I thoroughly enjoyed the retrospective of  Willy Ronis’ work at the Monnaie de Paris.  He was the last of a generation of French photographers who were central to the medium’s development during the 20th Century.  Like his contemporaries Henri Cartier-Bresson, Robert Doisneau and Brassai, Ronis showed tender expressiveness while chronicling the romantic vision of Paris now firmly lodged in the public imagination.  I was absolutely delighted to discover several years earlier that my close friend in Easton, Nan Ronis,  is a relative of this incredible French photographer!
We were lucky enough to be in Paris during ‘open studio’ night at Les Frigos, part of the underground art scene.

Les Frigos used to be a cold storage warehouse and is one of those mythical places in Paris that is definitely off the beaten path.
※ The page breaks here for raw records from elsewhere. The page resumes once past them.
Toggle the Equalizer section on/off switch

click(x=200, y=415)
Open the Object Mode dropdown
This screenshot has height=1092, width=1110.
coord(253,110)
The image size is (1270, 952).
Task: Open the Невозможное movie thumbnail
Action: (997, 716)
Since the 1980s, large numbers of artists have squatted in this large building on the banks of the Seine and the building has become synonymous with art, rebellious spirit, and creativity.  After years of trying to expel its tenants, the mairie of Paris bought the building to insure that the artists could stay and create. — jazz musicians, painters, sculptures, photographers, videographers and craftsmen.  (See the nine photos below.)
The main stairwell
An ephemeral sculptural installation which led to a recording studio
The walls everywhere were covered with art and grafitti
A painter’s studio
A photographer and model in a hallway.
Jazz performance in a hallway

 

Back in the United States, Mass MoCa (Massachusetts Museum of Contemporary Art) is another example of industrial space that’s been converted into gallery space, professional offices,  retail shops and restaurants. My daughter, who first introduced us to this wonderful museum years ago,  just began an internship here during her winter term.  (See the eight photos below)
Retail shop
Restaurant
Museum gift shop and Cafe behind it
Entrance hall leading to gallery space
Reading, Pennsylvania’s Goggleworks is yet another wonderful example of the reuse of industrial space.  It used to be an eyewear factory and now houses artists’ studios, gallery space, retail shops and a film theater. (See the photo below).
The next four photos below are of Easton, PA’s Silk Mill Project. The development and reuse of buildings at The Easton Silk Mill is an exciting project in the beginning phase. This summer, “Movies at the Mill” was attended by over one thousand people!


Films were projected on the exterior wall at the Silk Mill in Easton right after dusk.
A reception was held inside one of the 13 buildings on site after the movie screenings ended.
The inspiring, Oscar Award-winning film “Music by Prudence” was introduced by its director, Roger Ross Williams, an Easton native!
Once again this year, animated shorts by Magik World were among my favorites.
I’m looking forward to more exciting developments in the City of Easton in the new year!